STF discute prazo para devolução de valores na conta de luz: o que está em jogo
- Canedo Costa Pereira Alabarce

- 10 de abr.
- 2 min de leitura
O Supremo Tribunal Federal voltou a analisar um tema que conecta diretamente direito tributário, regulação e o bolso do consumidor: o prazo para devolução de valores cobrados a mais nas contas de energia elétrica.
A discussão surge como desdobramento da chamada “Tese do Século”, em que o STF decidiu, em 2017, pela exclusão do ICMS da base de cálculo do PIS e da Cofins, o que abriu espaço para que empresas recuperassem valores pagos indevidamente ao longo dos anos.
No caso das distribuidoras de energia, a questão ganha uma camada adicional: como esses tributos foram repassados ao consumidor final, a legislação passou a exigir que os valores recuperados fossem devolvidos por meio de redução nas tarifas.
O ponto central: quando começa a contar o prazo
O julgamento atual busca esclarecer um ponto específico: o prazo de 10 anos para devolução desses valores deve ser contado para frente ou para trás?

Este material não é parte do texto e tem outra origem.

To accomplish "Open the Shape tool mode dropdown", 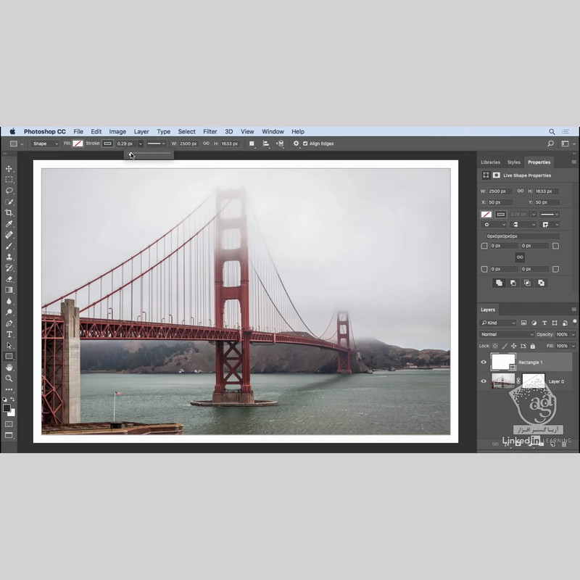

O relator do caso, ministro Alexandre de Moraes, votou no sentido de que o prazo deve ser contado a partir do momento em que cada valor é efetivamente recebido pelas distribuidoras, ou seja, para frente.
Na prática, isso amplia o alcance da devolução ao consumidor e evita a limitação a valores mais recentes.
Por que essa definição importa
Segundo Márcio Alabarce, sócio do CCPA Advogados, a necessidade de esclarecimento decorre da própria complexidade do julgamento anterior:
“O julgamento foi marcado por divergências relevantes entre os ministros, o que gerou insegurança sobre a forma de aplicação do prazo.”
A definição do marco temporal impacta diretamente:
o valor total a ser devolvido aos consumidores
a previsibilidade regulatória do setor elétrico
o planejamento financeiro das distribuidoras
Um cenário de assimetria para as empresas
Apesar de a “Tese do Século” ter sido amplamente favorável aos contribuintes, o caso das distribuidoras revela um efeito colateral importante.
Como os tributos foram repassados nas tarifas, a recuperação dos valores não representa, necessariamente, ganho econômico para as empresas, que continuam arcando com custos e riscos do contencioso tributário.
Esse cenário levanta discussões relevantes sobre equilíbrio regulatório e incentivos à litigância.
O que acompanhar daqui para frente
O julgamento, realizado em ambiente virtual, deve consolidar um entendimento que tende a orientar não apenas o setor elétrico, mas também outras situações em que há repasse de tributos ao consumidor.
Mais do que uma questão técnica, trata-se de um caso que evidencia como decisões tributárias podem gerar efeitos em cadeia envolvendo empresas, consumidores e o próprio desenho das políticas públicas.